• [WHAT THIS TASK INVOLVES]:
What you return must match the listing below word for word.

• [SUPPLIED DATA]:
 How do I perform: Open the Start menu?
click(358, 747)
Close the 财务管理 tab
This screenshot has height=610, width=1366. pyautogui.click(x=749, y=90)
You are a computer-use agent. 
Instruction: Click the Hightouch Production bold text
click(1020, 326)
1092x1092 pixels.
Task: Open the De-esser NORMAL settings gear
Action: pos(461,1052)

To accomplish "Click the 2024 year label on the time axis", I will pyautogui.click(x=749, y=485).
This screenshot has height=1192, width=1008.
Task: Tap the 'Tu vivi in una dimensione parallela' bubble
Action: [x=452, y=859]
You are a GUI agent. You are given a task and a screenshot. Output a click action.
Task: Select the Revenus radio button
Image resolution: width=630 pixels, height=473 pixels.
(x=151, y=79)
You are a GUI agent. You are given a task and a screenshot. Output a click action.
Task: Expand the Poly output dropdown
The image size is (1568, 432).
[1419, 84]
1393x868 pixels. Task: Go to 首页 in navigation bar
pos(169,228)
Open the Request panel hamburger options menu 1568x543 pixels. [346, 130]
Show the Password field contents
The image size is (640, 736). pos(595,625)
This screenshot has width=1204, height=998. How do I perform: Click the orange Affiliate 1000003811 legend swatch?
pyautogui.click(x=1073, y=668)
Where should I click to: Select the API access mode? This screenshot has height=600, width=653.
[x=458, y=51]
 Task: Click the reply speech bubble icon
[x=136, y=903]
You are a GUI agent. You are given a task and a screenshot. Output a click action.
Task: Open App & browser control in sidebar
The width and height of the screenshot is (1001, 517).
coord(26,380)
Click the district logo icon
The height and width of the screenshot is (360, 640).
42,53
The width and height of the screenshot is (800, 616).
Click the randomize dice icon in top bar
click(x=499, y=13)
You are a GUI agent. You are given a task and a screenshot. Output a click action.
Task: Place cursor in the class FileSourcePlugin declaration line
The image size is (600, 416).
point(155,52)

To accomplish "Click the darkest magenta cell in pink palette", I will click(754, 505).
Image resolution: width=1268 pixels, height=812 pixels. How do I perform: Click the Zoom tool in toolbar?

• [COMPLETED EXERCISE]:
 How do I perform: Open the Start menu?
click(358, 747)
Close the 财务管理 tab
This screenshot has height=610, width=1366. pyautogui.click(x=749, y=90)
You are a computer-use agent. 
Instruction: Click the Hightouch Production bold text
click(1020, 326)
1092x1092 pixels.
Task: Open the De-esser NORMAL settings gear
Action: pos(461,1052)

To accomplish "Click the 2024 year label on the time axis", I will pyautogui.click(x=749, y=485).
This screenshot has height=1192, width=1008.
Task: Tap the 'Tu vivi in una dimensione parallela' bubble
Action: [x=452, y=859]
You are a GUI agent. You are given a task and a screenshot. Output a click action.
Task: Select the Revenus radio button
Image resolution: width=630 pixels, height=473 pixels.
(x=151, y=79)
You are a GUI agent. You are given a task and a screenshot. Output a click action.
Task: Expand the Poly output dropdown
The image size is (1568, 432).
[1419, 84]
1393x868 pixels. Task: Go to 首页 in navigation bar
pos(169,228)
Open the Request panel hamburger options menu 1568x543 pixels. [346, 130]
Show the Password field contents
The image size is (640, 736). pos(595,625)
This screenshot has width=1204, height=998. How do I perform: Click the orange Affiliate 1000003811 legend swatch?
pyautogui.click(x=1073, y=668)
Where should I click to: Select the API access mode? This screenshot has height=600, width=653.
[x=458, y=51]
 Task: Click the reply speech bubble icon
[x=136, y=903]
You are a GUI agent. You are given a task and a screenshot. Output a click action.
Task: Open App & browser control in sidebar
The width and height of the screenshot is (1001, 517).
coord(26,380)
Click the district logo icon
The height and width of the screenshot is (360, 640).
42,53
The width and height of the screenshot is (800, 616).
Click the randomize dice icon in top bar
click(x=499, y=13)
You are a GUI agent. You are given a task and a screenshot. Output a click action.
Task: Place cursor in the class FileSourcePlugin declaration line
The image size is (600, 416).
point(155,52)

To accomplish "Click the darkest magenta cell in pink palette", I will click(754, 505).
Image resolution: width=1268 pixels, height=812 pixels. How do I perform: Click the Zoom tool in toolbar?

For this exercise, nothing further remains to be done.